BEGIN Supplied information

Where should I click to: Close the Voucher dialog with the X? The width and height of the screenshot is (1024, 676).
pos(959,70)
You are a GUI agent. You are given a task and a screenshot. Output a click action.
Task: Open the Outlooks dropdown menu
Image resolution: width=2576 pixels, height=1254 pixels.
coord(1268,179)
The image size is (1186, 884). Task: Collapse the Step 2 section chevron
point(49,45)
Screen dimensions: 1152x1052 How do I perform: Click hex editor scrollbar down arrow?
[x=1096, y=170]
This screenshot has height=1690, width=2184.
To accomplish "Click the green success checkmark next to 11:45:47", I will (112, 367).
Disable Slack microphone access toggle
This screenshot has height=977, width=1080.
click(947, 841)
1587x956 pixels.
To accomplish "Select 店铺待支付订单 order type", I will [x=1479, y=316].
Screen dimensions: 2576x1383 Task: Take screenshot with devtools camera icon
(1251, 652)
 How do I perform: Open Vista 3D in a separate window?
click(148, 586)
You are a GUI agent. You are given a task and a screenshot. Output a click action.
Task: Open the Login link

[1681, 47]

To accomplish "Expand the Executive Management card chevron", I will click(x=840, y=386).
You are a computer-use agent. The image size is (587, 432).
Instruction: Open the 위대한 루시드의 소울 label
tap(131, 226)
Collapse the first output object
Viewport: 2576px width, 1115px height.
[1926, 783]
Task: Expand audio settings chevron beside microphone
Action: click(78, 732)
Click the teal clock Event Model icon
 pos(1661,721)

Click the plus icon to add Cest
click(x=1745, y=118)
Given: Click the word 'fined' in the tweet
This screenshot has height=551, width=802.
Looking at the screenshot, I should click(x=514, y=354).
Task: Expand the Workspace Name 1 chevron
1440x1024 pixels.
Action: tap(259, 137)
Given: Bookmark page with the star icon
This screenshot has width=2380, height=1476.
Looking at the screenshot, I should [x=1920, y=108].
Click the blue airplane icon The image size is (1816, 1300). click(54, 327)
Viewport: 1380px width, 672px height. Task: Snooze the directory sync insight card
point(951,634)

END Supplied information

--- Instruction ---
Can you rewrite the listing above with every "GUI agent" changed to "UI agent" and nothing else altered?

--- Solved exercise ---
Where should I click to: Close the Voucher dialog with the X? The width and height of the screenshot is (1024, 676).
pos(959,70)
You are a UI agent. You are given a task and a screenshot. Output a click action.
Task: Open the Outlooks dropdown menu
Image resolution: width=2576 pixels, height=1254 pixels.
coord(1268,179)
The image size is (1186, 884). Task: Collapse the Step 2 section chevron
point(49,45)
Screen dimensions: 1152x1052 How do I perform: Click hex editor scrollbar down arrow?
[x=1096, y=170]
This screenshot has height=1690, width=2184.
To accomplish "Click the green success checkmark next to 11:45:47", I will (112, 367).
Disable Slack microphone access toggle
This screenshot has height=977, width=1080.
click(947, 841)
1587x956 pixels.
To accomplish "Select 店铺待支付订单 order type", I will [x=1479, y=316].
Screen dimensions: 2576x1383 Task: Take screenshot with devtools camera icon
(1251, 652)
 How do I perform: Open Vista 3D in a separate window?
click(148, 586)
You are a UI agent. You are given a task and a screenshot. Output a click action.
Task: Open the Login link

[1681, 47]

To accomplish "Expand the Executive Management card chevron", I will click(x=840, y=386).
You are a computer-use agent. The image size is (587, 432).
Instruction: Open the 위대한 루시드의 소울 label
tap(131, 226)
Collapse the first output object
Viewport: 2576px width, 1115px height.
[1926, 783]
Task: Expand audio settings chevron beside microphone
Action: click(78, 732)
Click the teal clock Event Model icon
 pos(1661,721)

Click the plus icon to add Cest
click(x=1745, y=118)
Given: Click the word 'fined' in the tweet
This screenshot has height=551, width=802.
Looking at the screenshot, I should click(x=514, y=354).
Task: Expand the Workspace Name 1 chevron
1440x1024 pixels.
Action: tap(259, 137)
Given: Bookmark page with the star icon
This screenshot has width=2380, height=1476.
Looking at the screenshot, I should [x=1920, y=108].
Click the blue airplane icon The image size is (1816, 1300). click(54, 327)
Viewport: 1380px width, 672px height. Task: Snooze the directory sync insight card
point(951,634)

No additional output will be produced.